In a tribute published in the Irish Times, Mr McGrory described him as “a man of deep intellect with a thirst for knowledge of other cultures that took him to remote parts of the world, from the Amazon jungle to Tibetan monasteries where he spent many weeks in contemplation”.
Despite leaving his public political persona behind, he had remained friendly with the Paisleys – until the late reverend entered power-sharing government with Sinn Fein.
Baroness Paisley recalled that Mr Boal returned the books he had been given by her husband, and told her: “I just don’t want anything more to do with you.”
Journalist Eamonn Mallie also recalls that in an encounter he had with Mr Boal, the barrister “erupted” at the mention of Rev Paisley, and said: “I could never accept what he did going into government with so many of those guys I defended in court.”
He died suddenly at home on April 23, aged 86.
He had been unwell for the previous year or two.

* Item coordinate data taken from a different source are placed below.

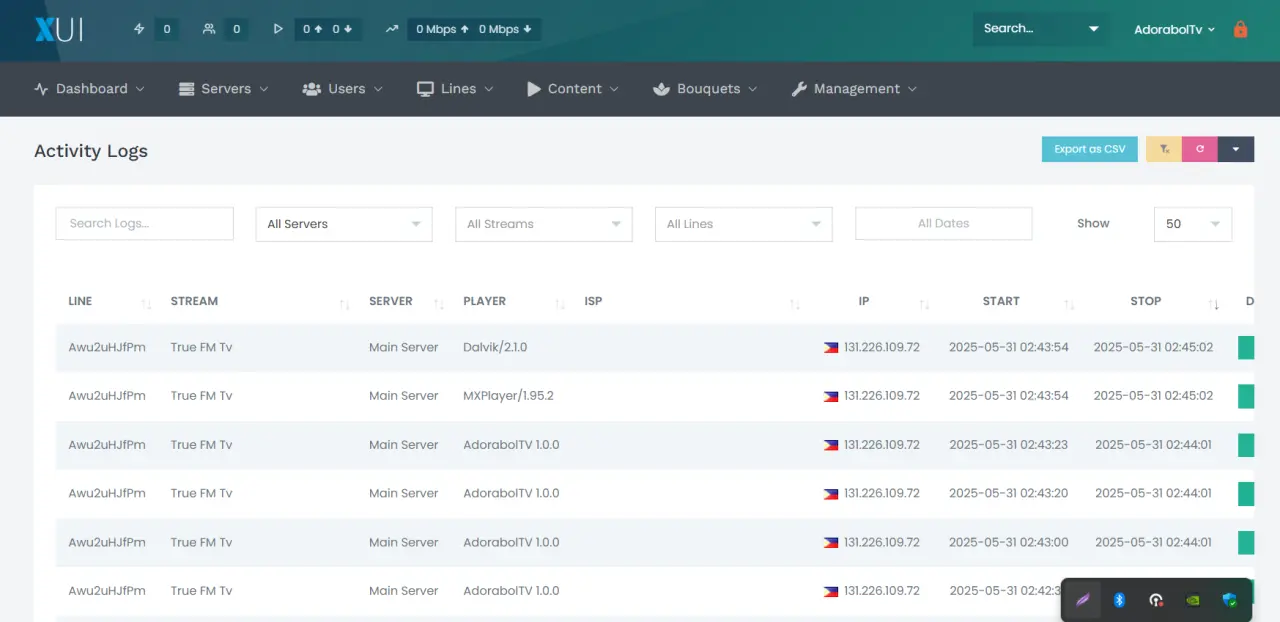Click the Search Logs input field

click(144, 224)
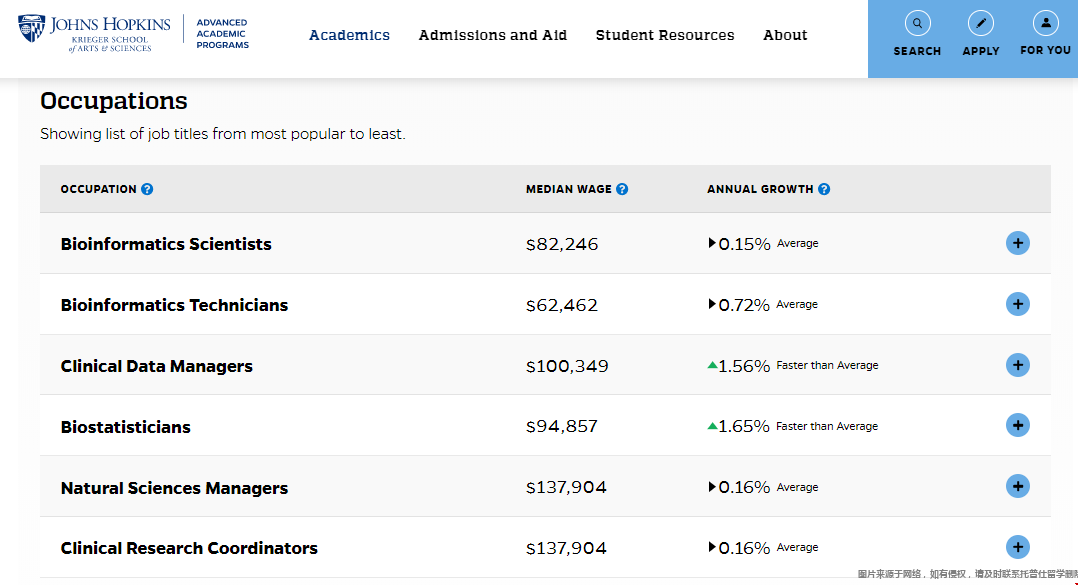The image size is (1078, 585).
Task: Click the Search magnifier icon
Action: 917,23
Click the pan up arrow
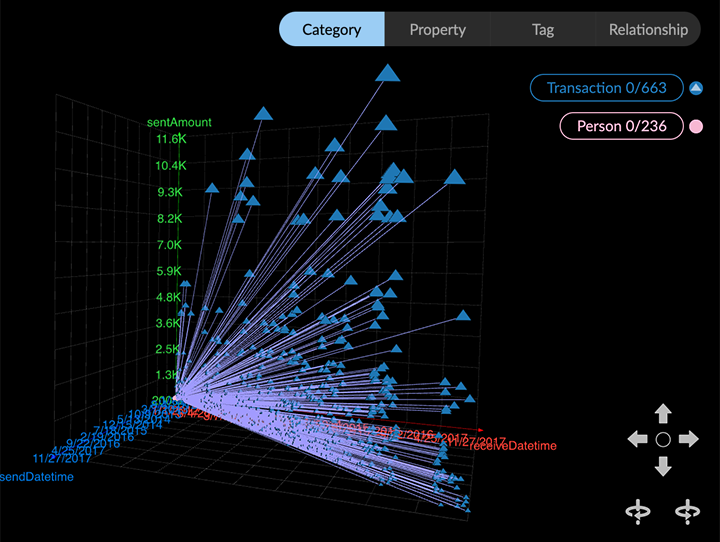720x542 pixels. pyautogui.click(x=662, y=413)
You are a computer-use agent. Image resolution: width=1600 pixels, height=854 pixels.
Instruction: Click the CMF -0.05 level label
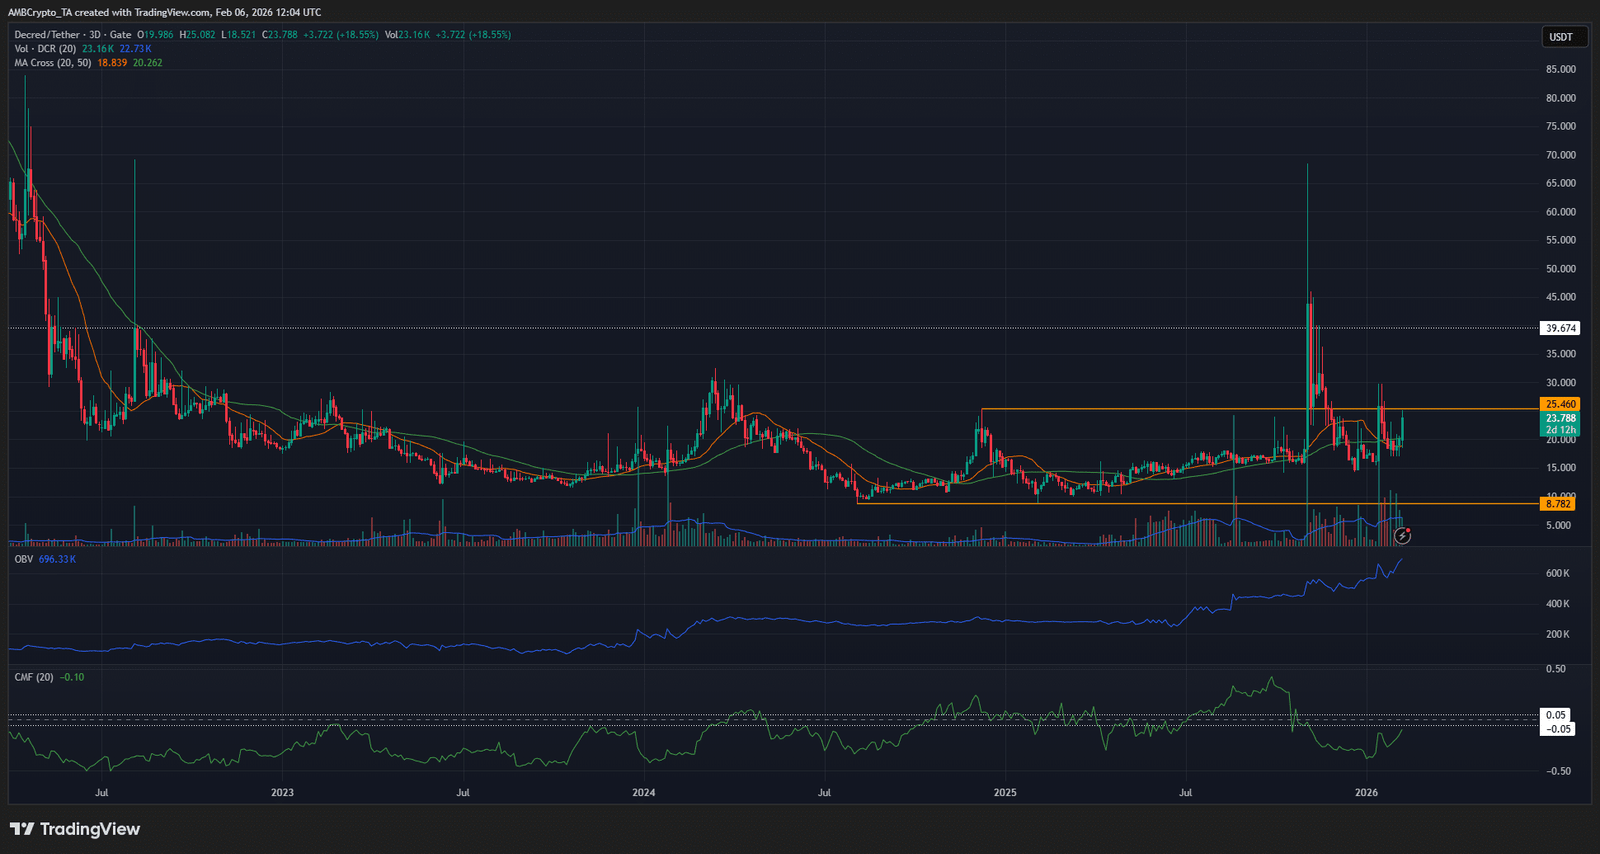[x=1559, y=729]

He was for years a resident of St John’s Point in Co Down, and latterly of Holywood (although he spent much of the year in the Caribbean during the latter part of his life) and his funeral was in the town’s Anglican church St Philip and St James on April 25.
He was a regular attendee at its 8am services, and Canon Jim Sims, who led the funeral, said he had a “deep faith”.
“He was a very straight man,” he said. “There were no back doors with Desmond – he told you just what he thought about things. He had a sharp, clinical mind – a very brilliant mind.”
He had requested that no eulogy be said at his funeral, and there was no reception afterwards. He was cremated.
He is survived by a son, his widow Annette (his second wife), her son and daughter, and four sisters.